Task to carry out
After locating the line that contains "Viewport: 516px width, 649px height." in the material below, copy that line and each one following it, exactly, up to the last line. Pictures stay out.

========================

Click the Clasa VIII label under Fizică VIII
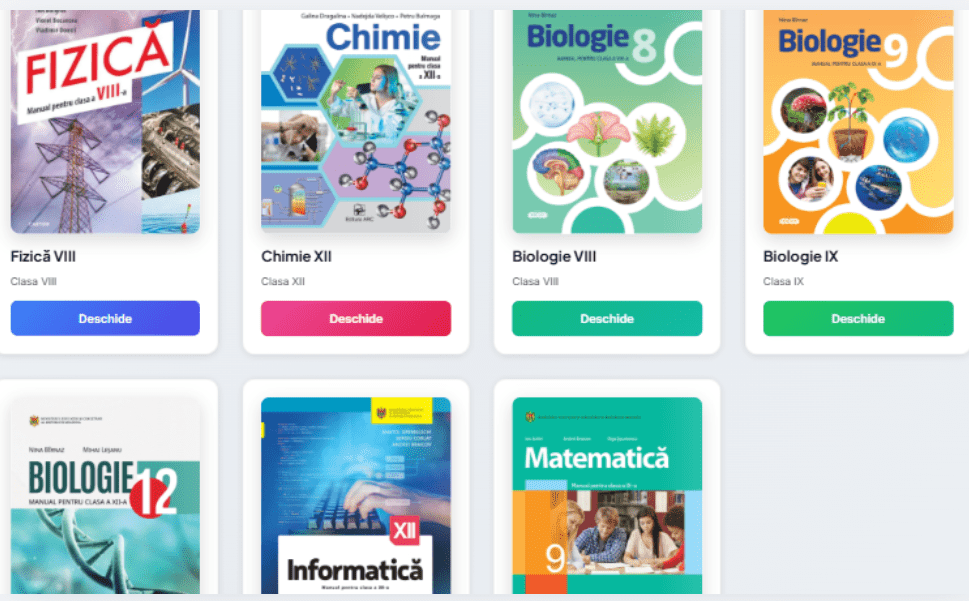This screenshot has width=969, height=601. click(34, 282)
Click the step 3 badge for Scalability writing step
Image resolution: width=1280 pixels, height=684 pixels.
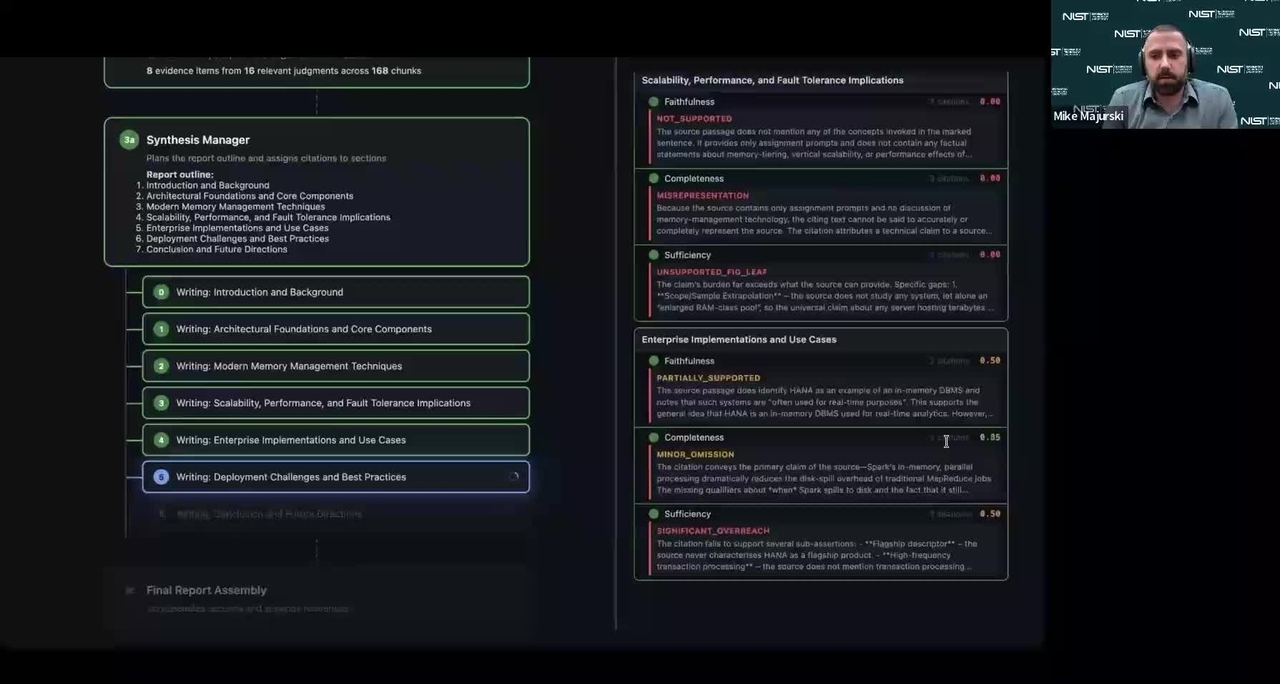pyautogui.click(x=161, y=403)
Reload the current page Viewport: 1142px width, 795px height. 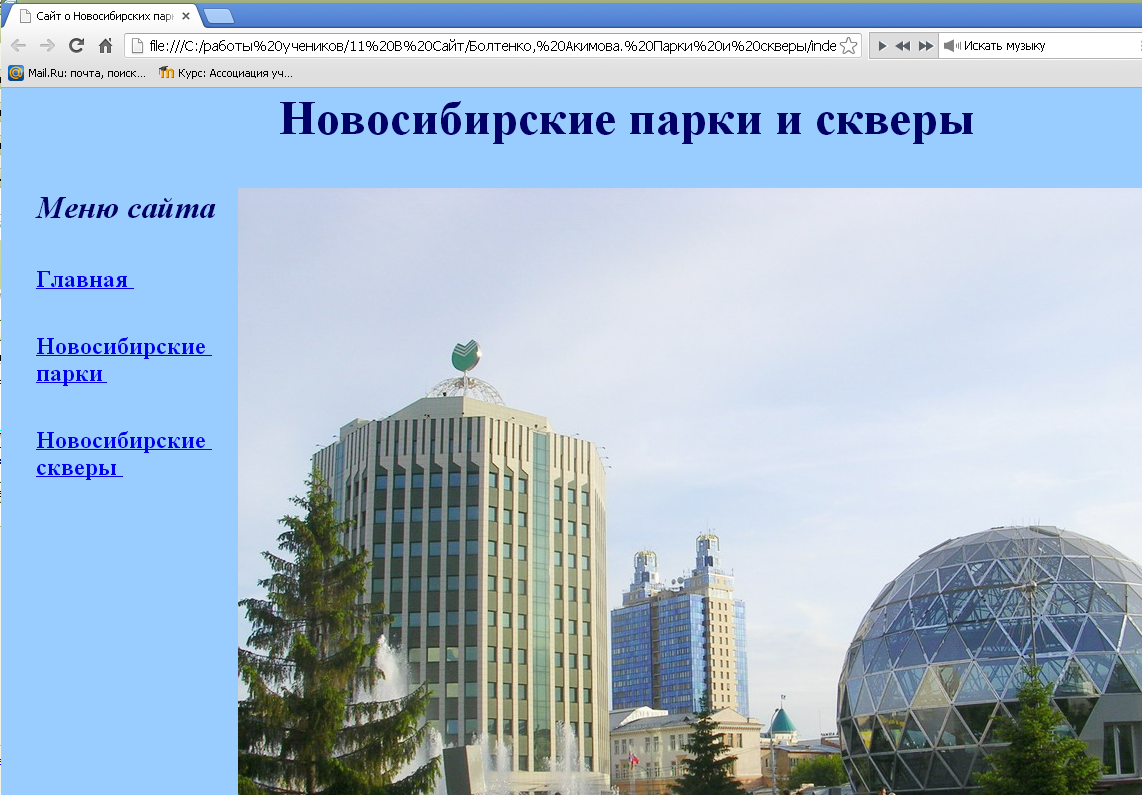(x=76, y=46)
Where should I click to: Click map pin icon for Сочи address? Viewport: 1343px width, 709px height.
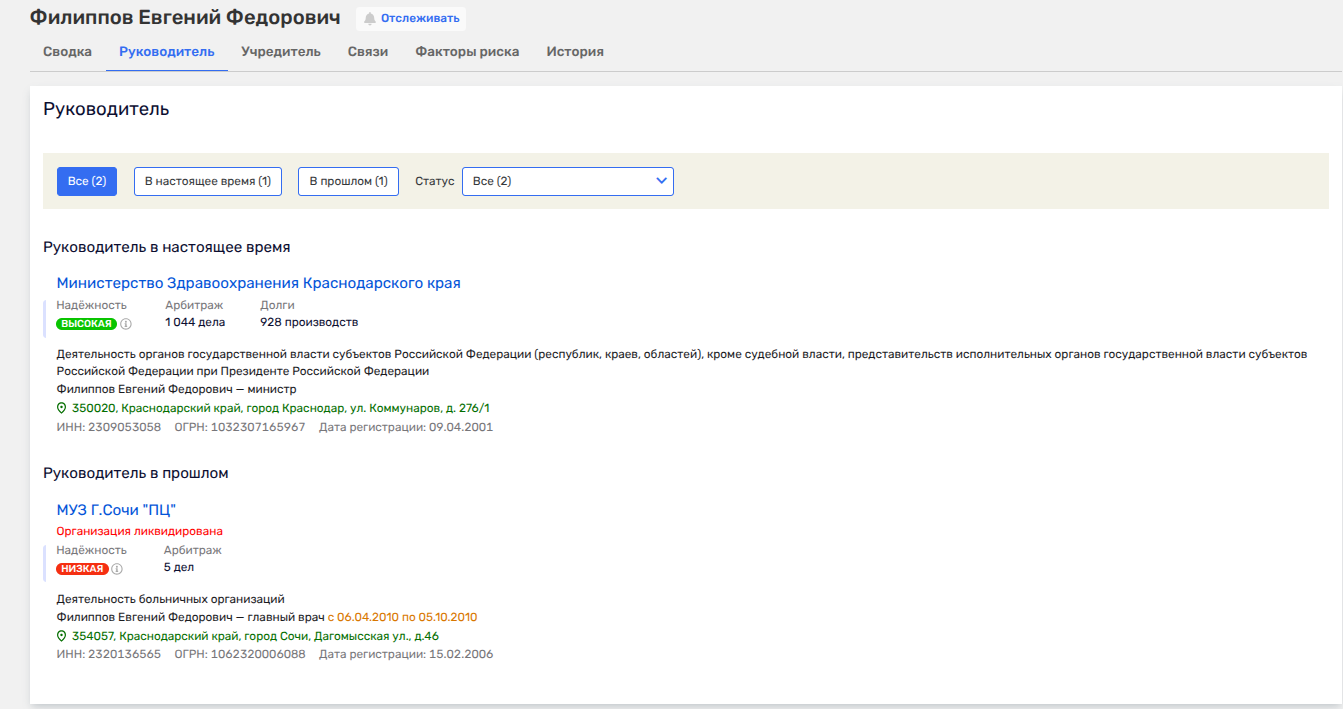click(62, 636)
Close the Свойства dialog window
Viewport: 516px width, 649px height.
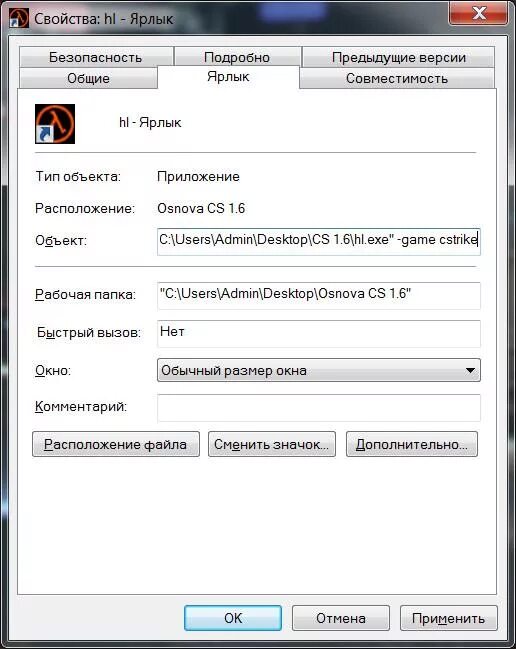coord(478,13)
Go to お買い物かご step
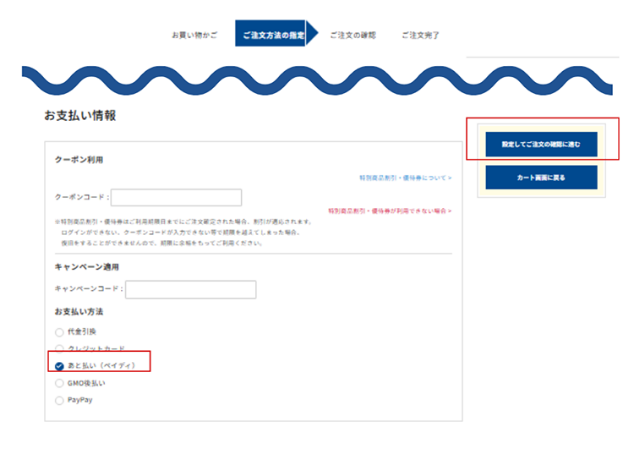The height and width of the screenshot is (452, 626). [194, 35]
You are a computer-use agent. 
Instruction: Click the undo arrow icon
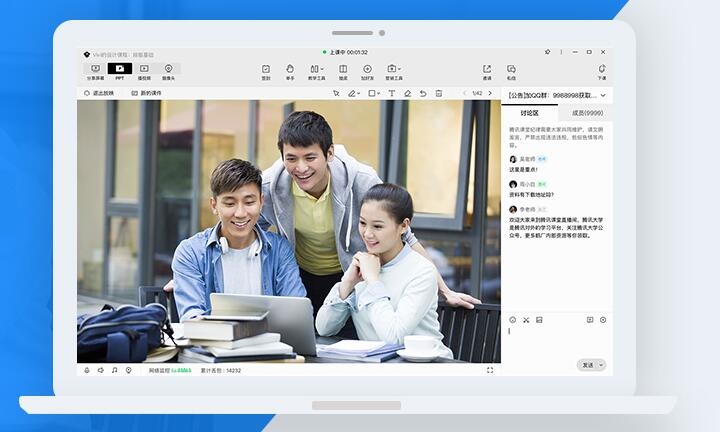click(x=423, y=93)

========================

Task answer
Viewport: 516px width, 649px height.
coord(478,13)
Go to お買い物かご step
The height and width of the screenshot is (452, 626). [194, 35]
You are a computer-use agent. 
Instruction: Click the undo arrow icon
click(x=423, y=93)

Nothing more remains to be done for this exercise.